══ Data shown
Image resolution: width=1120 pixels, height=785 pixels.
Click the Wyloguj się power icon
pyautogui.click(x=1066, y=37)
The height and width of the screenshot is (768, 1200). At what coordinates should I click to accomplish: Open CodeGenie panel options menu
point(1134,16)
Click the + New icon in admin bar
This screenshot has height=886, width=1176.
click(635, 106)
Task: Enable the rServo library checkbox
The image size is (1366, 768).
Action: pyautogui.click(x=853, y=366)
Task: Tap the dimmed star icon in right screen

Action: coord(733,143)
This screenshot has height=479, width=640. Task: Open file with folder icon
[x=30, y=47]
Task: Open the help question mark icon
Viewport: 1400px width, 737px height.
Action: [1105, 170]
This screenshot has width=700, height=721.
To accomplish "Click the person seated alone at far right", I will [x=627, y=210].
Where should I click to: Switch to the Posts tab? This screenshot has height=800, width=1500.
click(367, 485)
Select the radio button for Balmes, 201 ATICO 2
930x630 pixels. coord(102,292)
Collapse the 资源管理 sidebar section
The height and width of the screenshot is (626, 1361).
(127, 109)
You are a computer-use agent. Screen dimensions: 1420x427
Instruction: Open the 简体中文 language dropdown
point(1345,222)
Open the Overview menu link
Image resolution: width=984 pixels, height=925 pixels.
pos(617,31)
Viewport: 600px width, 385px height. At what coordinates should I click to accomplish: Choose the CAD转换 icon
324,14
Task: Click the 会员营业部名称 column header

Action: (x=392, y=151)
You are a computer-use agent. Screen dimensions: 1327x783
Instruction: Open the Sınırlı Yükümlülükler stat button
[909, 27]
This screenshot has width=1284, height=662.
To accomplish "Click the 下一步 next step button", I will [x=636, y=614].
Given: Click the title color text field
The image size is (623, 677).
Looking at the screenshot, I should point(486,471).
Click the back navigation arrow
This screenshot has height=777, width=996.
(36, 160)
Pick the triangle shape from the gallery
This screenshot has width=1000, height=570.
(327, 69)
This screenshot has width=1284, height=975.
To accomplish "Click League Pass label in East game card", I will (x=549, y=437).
════
> Exercise goal: Whenever the string "computer" shows up in a line of the entries, copy that line.

> Reply to the task:
You are a computer-use agent. Screen dimensions: 1420x427
You are a computer-use agent. Screen dimensions: 1327x783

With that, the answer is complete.